Segment Start: Data under study

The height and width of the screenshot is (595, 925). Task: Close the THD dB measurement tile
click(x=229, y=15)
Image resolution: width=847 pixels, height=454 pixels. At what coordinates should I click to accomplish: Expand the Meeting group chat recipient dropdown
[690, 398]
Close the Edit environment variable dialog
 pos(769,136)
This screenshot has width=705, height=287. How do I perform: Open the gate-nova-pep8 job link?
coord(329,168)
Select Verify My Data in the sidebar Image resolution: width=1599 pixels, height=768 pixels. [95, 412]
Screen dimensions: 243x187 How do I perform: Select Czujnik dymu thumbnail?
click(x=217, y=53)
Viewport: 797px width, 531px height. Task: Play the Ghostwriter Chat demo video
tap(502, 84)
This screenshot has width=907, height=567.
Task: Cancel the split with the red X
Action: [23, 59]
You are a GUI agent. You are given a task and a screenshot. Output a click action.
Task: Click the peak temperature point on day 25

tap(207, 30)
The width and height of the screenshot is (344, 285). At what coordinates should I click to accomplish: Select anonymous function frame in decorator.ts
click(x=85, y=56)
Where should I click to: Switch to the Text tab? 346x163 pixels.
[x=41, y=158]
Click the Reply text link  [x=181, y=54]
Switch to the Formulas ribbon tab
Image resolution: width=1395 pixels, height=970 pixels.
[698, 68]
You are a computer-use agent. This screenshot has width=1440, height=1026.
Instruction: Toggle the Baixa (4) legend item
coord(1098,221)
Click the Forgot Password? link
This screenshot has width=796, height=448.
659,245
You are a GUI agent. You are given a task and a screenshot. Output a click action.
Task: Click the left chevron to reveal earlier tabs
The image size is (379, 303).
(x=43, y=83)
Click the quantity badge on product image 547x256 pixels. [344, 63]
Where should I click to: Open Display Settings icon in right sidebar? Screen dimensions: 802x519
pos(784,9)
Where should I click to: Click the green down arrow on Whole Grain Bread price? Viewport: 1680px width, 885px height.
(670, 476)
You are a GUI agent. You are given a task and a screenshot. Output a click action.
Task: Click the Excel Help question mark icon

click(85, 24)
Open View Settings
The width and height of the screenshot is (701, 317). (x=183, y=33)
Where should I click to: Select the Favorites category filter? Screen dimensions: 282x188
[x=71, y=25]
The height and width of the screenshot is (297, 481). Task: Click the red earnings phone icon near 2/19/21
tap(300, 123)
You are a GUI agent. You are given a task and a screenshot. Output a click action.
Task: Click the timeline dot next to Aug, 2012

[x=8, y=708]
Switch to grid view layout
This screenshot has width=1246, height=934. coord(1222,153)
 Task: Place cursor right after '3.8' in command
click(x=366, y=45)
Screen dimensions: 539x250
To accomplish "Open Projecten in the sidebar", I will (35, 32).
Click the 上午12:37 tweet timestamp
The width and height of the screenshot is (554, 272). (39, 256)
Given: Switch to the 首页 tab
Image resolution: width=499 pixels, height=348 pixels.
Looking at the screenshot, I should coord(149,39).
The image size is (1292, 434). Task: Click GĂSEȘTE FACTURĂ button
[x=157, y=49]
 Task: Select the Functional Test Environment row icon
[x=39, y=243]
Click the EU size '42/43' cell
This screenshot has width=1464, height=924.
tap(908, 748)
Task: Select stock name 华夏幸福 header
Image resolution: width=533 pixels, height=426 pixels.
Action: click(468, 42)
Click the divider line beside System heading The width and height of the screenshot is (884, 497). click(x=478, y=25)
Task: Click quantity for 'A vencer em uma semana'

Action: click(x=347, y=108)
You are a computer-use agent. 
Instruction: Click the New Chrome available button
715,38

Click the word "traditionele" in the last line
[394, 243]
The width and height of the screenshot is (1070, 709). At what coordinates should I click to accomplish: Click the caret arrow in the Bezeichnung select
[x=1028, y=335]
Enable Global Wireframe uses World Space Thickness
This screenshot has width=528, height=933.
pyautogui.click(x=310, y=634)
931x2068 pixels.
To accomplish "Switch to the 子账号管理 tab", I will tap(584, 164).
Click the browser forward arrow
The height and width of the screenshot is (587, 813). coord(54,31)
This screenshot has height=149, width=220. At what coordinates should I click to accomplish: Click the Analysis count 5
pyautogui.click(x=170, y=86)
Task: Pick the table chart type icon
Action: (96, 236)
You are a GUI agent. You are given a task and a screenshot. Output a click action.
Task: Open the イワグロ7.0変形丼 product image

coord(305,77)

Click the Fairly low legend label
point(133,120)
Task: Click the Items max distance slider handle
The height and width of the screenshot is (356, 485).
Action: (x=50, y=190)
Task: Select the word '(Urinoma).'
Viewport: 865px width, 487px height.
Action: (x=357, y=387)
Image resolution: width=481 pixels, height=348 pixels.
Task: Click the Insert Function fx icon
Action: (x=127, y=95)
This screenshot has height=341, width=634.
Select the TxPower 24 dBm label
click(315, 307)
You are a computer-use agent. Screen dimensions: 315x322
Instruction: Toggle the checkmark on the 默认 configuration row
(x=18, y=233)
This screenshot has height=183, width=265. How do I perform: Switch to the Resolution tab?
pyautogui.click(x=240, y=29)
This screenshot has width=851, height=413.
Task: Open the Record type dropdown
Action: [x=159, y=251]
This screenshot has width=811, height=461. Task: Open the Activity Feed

Segment End: Data under study

_Requirement_. Each line of the data must be written out exactly as it appears.

_Solution below_.
The height and width of the screenshot is (595, 925). Task: Close the THD dB measurement tile
click(x=229, y=15)
Image resolution: width=847 pixels, height=454 pixels. At what coordinates should I click to accomplish: Expand the Meeting group chat recipient dropdown
[690, 398]
Close the Edit environment variable dialog
 pos(769,136)
This screenshot has width=705, height=287. How do I perform: Open the gate-nova-pep8 job link?
coord(329,168)
Select Verify My Data in the sidebar Image resolution: width=1599 pixels, height=768 pixels. [95, 412]
Screen dimensions: 243x187 How do I perform: Select Czujnik dymu thumbnail?
click(x=217, y=53)
Viewport: 797px width, 531px height. Task: Play the Ghostwriter Chat demo video
tap(502, 84)
This screenshot has width=907, height=567.
Task: Cancel the split with the red X
Action: [23, 59]
You are a GUI agent. You are given a task and a screenshot. Output a click action.
Task: Click the peak temperature point on day 25

tap(207, 30)
The width and height of the screenshot is (344, 285). At what coordinates should I click to accomplish: Select anonymous function frame in decorator.ts
click(x=85, y=56)
Where should I click to: Switch to the Text tab? 346x163 pixels.
[x=41, y=158]
Click the Reply text link  [x=181, y=54]
Switch to the Formulas ribbon tab
Image resolution: width=1395 pixels, height=970 pixels.
[698, 68]
You are a computer-use agent. This screenshot has width=1440, height=1026.
Instruction: Toggle the Baixa (4) legend item
coord(1098,221)
Click the Forgot Password? link
This screenshot has width=796, height=448.
659,245
You are a GUI agent. You are given a task and a screenshot. Output a click action.
Task: Click the left chevron to reveal earlier tabs
The image size is (379, 303).
(x=43, y=83)
Click the quantity badge on product image 547x256 pixels. [344, 63]
Where should I click to: Open Display Settings icon in right sidebar? Screen dimensions: 802x519
pos(784,9)
Where should I click to: Click the green down arrow on Whole Grain Bread price? Viewport: 1680px width, 885px height.
(670, 476)
You are a GUI agent. You are given a task and a screenshot. Output a click action.
Task: Click the Excel Help question mark icon

click(85, 24)
Open View Settings
The width and height of the screenshot is (701, 317). (x=183, y=33)
Where should I click to: Select the Favorites category filter? Screen dimensions: 282x188
[x=71, y=25]
The height and width of the screenshot is (297, 481). Task: Click the red earnings phone icon near 2/19/21
tap(300, 123)
You are a GUI agent. You are given a task and a screenshot. Output a click action.
Task: Click the timeline dot next to Aug, 2012

[x=8, y=708]
Switch to grid view layout
This screenshot has width=1246, height=934. coord(1222,153)
 Task: Place cursor right after '3.8' in command
click(x=366, y=45)
Screen dimensions: 539x250
To accomplish "Open Projecten in the sidebar", I will (35, 32).
Click the 上午12:37 tweet timestamp
The width and height of the screenshot is (554, 272). (39, 256)
Given: Switch to the 首页 tab
Image resolution: width=499 pixels, height=348 pixels.
Looking at the screenshot, I should coord(149,39).
The image size is (1292, 434). Task: Click GĂSEȘTE FACTURĂ button
[x=157, y=49]
 Task: Select the Functional Test Environment row icon
[x=39, y=243]
Click the EU size '42/43' cell
This screenshot has width=1464, height=924.
tap(908, 748)
Task: Select stock name 华夏幸福 header
Image resolution: width=533 pixels, height=426 pixels.
Action: click(468, 42)
Click the divider line beside System heading The width and height of the screenshot is (884, 497). click(x=478, y=25)
Task: Click quantity for 'A vencer em uma semana'

Action: click(x=347, y=108)
You are a computer-use agent. 
Instruction: Click the New Chrome available button
715,38

Click the word "traditionele" in the last line
[394, 243]
The width and height of the screenshot is (1070, 709). At what coordinates should I click to accomplish: Click the caret arrow in the Bezeichnung select
[x=1028, y=335]
Enable Global Wireframe uses World Space Thickness
This screenshot has width=528, height=933.
pyautogui.click(x=310, y=634)
931x2068 pixels.
To accomplish "Switch to the 子账号管理 tab", I will tap(584, 164).
Click the browser forward arrow
The height and width of the screenshot is (587, 813). coord(54,31)
This screenshot has height=149, width=220. At what coordinates should I click to accomplish: Click the Analysis count 5
pyautogui.click(x=170, y=86)
Task: Pick the table chart type icon
Action: (96, 236)
You are a GUI agent. You are given a task and a screenshot. Output a click action.
Task: Open the イワグロ7.0変形丼 product image

coord(305,77)

Click the Fairly low legend label
point(133,120)
Task: Click the Items max distance slider handle
The height and width of the screenshot is (356, 485).
Action: (x=50, y=190)
Task: Select the word '(Urinoma).'
Viewport: 865px width, 487px height.
Action: (x=357, y=387)
Image resolution: width=481 pixels, height=348 pixels.
Task: Click the Insert Function fx icon
Action: (x=127, y=95)
This screenshot has height=341, width=634.
Select the TxPower 24 dBm label
click(315, 307)
You are a computer-use agent. Screen dimensions: 315x322
Instruction: Toggle the checkmark on the 默认 configuration row
(x=18, y=233)
This screenshot has height=183, width=265. How do I perform: Switch to the Resolution tab?
pyautogui.click(x=240, y=29)
This screenshot has width=851, height=413.
Task: Open the Record type dropdown
Action: [x=159, y=251]
This screenshot has width=811, height=461. Task: Open the Activity Feed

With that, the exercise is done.